Até à data, não existe uma abordagem uniforme para avaliar o desempenho de segurança dos veículos equipados com ADS destinados a operar em vias públicas dos EUA. Atualmente, as entidades ADS devem navegar por um emaranhado de leis e regulamentos estaduais para implantar veículos equipados com ADS [Automated Driving System]. Esta regulamentação proporcionará liderança Federal no desempenho de segurança dos veículos equipados com ADS. Uma abordagem uniforme de avaliação do desempenho da segurança de ADS incentiva a inovação americana e o desenvolvimento de ADS e promove a operação segura contínua de veículos equipados com ADS nas vias públicas dos EUA.

Até agora, a Tesla só testou o seu serviço de transporte Robotaxi sem condutor em dois Estados republicanos —Texas e Florida — com ambientes regulatórios permissivos.
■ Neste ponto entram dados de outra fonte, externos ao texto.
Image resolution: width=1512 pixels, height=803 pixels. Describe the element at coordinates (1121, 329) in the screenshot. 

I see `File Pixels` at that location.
Mesmo em Austin, Texas, onde a Tesla tem seu maior e mais antigo grupo de testes Robotaxi, a empresa implantou apenas algumas dezenas de veículos. Muitos desses veículos são parcialmente acompanhados por um “monitor de segurança” humano, e todos eles são supervisionados por operadores humanos remotos.

Embora Musk e outros executivos tenham comercializado os sistemas avançados de assistência ao condutor da Tesla como sendo até 10 vezes mais seguros do que os condutores humanos, uma investigação da Reuters em Maio descobriu que a empresa distorceu significativamente os dados de comparação para chegar a essa afirmação. “A empresa contou os acidentes da Tesla com disparos de airbag e comparou-os com dados federais sobre todos os acidentes em que um caminhão de reboque removia um veículo – um critério muito menos restritivo”, informou a Reuters.

A Tesla, que repetidamente falhou os prazos estabelecidos por Musk para alcançar a condução autónoma, também enfrenta um número crescente de ações judiciais e investigações sobre o papel que os seus sistemas de assistência ao condutor — condução autónoma completa (supervisionada) e piloto automático — desempenharam em acidentes fatais.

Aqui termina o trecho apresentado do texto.